Super Round worth a second shot after promising signs in Melbourne

Waratahs teammates deserved better
The NSW women were too gracious to criticise the men for skipping town before their grand final, so let the Herald say what they could not. This wasn’t gender politics, it was about being a footy club and supporting your own, especially the ones who play for free. These women built a five-year stranglehold on Super W, holding down full-time jobs, training three nights a week for three hours at a time, for no remuneration. None.

Natalie Delamere taking the ball up.Credit:Getty

On Saturday they went into the game of their lives, defending their title against the only team to beat them in five seasons, in front of a largely Fijian Australian crowd. And no one in Tahland thought it was an important enough occasion to change a few flights. That’s an abysmal failure of leadership. Sure, the players posted a video on the team ‘socials’ wishing the women well. Then the NSW captain and the Wallabies captain stayed behind in Melbourne and didn’t go to the game. You know what that looks like? It looks like the solidarity was for show, but when the rubber hit the road the Waratahs’ priorities were clear. Tah tough? It wasn’t the Waratahs men this weekend.

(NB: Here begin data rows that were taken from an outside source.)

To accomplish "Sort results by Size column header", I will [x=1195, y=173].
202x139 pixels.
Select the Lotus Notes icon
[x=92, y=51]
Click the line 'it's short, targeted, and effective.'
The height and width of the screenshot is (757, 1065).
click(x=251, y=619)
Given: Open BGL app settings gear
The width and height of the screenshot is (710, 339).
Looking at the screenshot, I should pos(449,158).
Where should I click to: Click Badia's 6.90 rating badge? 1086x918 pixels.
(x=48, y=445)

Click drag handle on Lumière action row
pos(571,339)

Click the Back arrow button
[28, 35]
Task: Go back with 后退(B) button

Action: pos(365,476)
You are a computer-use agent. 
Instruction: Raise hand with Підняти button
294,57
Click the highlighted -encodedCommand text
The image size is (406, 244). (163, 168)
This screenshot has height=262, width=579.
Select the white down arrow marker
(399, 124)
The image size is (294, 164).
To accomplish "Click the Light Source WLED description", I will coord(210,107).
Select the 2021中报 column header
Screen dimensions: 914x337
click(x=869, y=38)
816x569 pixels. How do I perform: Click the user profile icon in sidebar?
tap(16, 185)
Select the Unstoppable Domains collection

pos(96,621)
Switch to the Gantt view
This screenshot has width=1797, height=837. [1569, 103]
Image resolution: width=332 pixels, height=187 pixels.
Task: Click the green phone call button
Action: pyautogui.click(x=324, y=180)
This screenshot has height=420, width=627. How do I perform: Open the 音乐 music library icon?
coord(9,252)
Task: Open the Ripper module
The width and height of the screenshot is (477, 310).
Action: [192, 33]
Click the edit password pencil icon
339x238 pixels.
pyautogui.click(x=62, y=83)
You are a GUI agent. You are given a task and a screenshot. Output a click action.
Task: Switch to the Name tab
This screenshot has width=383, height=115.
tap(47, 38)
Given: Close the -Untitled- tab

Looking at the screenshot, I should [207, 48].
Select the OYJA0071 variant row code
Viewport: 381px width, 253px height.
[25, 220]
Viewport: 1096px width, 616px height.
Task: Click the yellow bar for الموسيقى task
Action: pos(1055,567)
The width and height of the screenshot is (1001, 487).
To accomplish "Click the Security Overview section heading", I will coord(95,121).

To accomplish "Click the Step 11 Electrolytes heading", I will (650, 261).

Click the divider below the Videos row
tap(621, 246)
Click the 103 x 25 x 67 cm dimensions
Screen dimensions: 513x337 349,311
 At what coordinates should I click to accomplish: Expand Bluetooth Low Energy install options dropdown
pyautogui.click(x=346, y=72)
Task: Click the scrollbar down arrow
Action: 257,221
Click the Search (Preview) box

Playing in secret to Super W champions
Like the very best fairytales, the Fijiana’s Super W win was built on bravery, grit and the courage to shatter cultural norms. To pull on a rugby boot in the first place, let alone travel to Australia for three months of training, most of the Drua women had to first convince families, parents and village leaders to let them play rugby. Captain Bitila Tawake, the daughter of Fiji Rugby Union chairman and Fiji Navy Commander Commodore Humphrey Tawake, had to start in secret, playing rugby while her parents thought she was studying at university. When they found out, there were some intense family conferences.

Vitalina Naikore and Bitila Tawake celebrate their win.Credit:Getty

“It was really hard to convince my dad to play rugby and I had to put a pause on school to pursue something I really love and something I am really passionate about,” she said. Tawake’s coach Senirusi Seruvakula was blunt, saying after the match that women’s rugby was looked down on and discouraged in Fiji. Bravo to the trail-blazers then, like Tawake and her teammates. “It’s a huge change, it’s breaking the bias too,” she said. “Winning this final has really levelled the playing field for girls and boys back at home. It’s opening many doors for girls and women.”

McReight’s time has come at Test level
Is Fraser McReight the next Michael Hooper or the next Liam Gill? The young Reds flanker was the player everyone was talking about after the Reds’ clash with the Hurricanes on Saturday. On an unforgiving weekend for Australian teams, McReight more than held his own against quality opposition. He is signed with the Reds and Australian rugby until the end of 2023, but is also one of the players whose name comes up any time there is disquiet in Queensland.

Fraser McReight and TJ Perenara wrestling with the ball.Credit:Getty

He is stuck behind Michael Hooper at Test level, an unenviable position akin to Chris Whitaker in the George Gregan era and Gill in the David Pocock era. Wallabies coach Dave Rennie and his team will be keenly aware that Hooper, also off contract after next year’s World Cup, will not be around forever, and they will have to carefully manage the succession plan to avoid losing McReight to Japan or Europe.

The 23-year-old, a two-time U20s player of the year, has played just 32 minutes of Test rugby across two Tests in 2020 and 2021. He will be hungry for more and in the minds of many, including Queensland coach Brad Thorn, he deserves more chances at Test level.